No one cares about this stuff but techies/Lemmy. Regular people don't care, like at all. They know tech companies do this stuff but if convenience>privacy, most people take the former every time to make life easier. Data privacy is not a tangeable thing in most people's minds.
There would have to be some sort of cataslismic event to wake people up enough for people to do anything meaningful. I don't know what that would be, but I hope someone figures that out sooner rather than later.
I don't think some mass "waking up" event is going to occur, but every time another headline about it shows up, it gets more difficult to ignore or not care about it. and every time someone who's on the fence about the issue will pay more attention to it, and perhaps use the offending platform less. baby steps.
everytime I tell someone there are alternatives to using Google/Apple/etc their response is, "but it's just so easy". I guess you can cal my view of that jaded, but people really don't care? I mean I'm not trying to be defeatest at all, it's just trying to accurately appraise people's apathy to apply a proper resolution to the problem.

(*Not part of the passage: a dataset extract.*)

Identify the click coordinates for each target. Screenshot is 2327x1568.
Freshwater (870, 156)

The solution has to make it "easy" for people because that is what they expect of technology now.
Honestly I'm too apathetic to care if what you're saying is accurate or not. I am asking what are you trying to accomplish by convincing apathetic people they're apathetic?
Oh you can't change apathy really. I was just suggesting if privacy friendly tech (ie: Linux) is to go mainstream, that it would have to be "easier" than what is currently out there to gain mainstream popularity.
Desktop linux is almost there, but the general population mostly uses mobile devices now, and phone Linux seems to be a dying prospect.
I don't think this is true. Most people do care, in my anecdotal experience. I am not in tech circles. It is not a niche thing to be concerned about these days.
Eh, most do care, they just don't do anything about it. My siblings and brothers don't like that companies like Google and Facebook harvest so much data, yet they continue using them.
So whether people care isn't a particularly interesting question, I'm more interested in what people are willing to do about it. Will they change what services they use? Would they change who they vote for (if a party actually prioritized privacy)? How much are they willing to pay to not have data harvested? And so on. Those are interesting questions.
Disagree. I think everyone deserves a reasonable degree of privacy and interoperability and choice as a protected right, within the markets and services we already have.
I agree with that as well, I just don't think the average person puts that at the top of their voting priorities, and as such, the major candidates don't say anything about privacy when running for office.
I feel like positioning the 'average person' as always disengaged or never doing enough reads more like an attempt to define in/out groups than a genuine effort to actually do anything about the problem.
Understanding the average person (or rather, the mode of the population on a given topic) helps to craft a strategy. If the average person doesn't prioritize privacy, the solution probably isn't to run a big campaign around a privacy bill, but to attack the issue of privacy at the fringes on things the average person does care about (e.g. right to repair for farmers, cars, and consumer devices; even abortion). You can point to privacy as being the main, underlying theme here, but focus the energy on things that actually have a chance of success.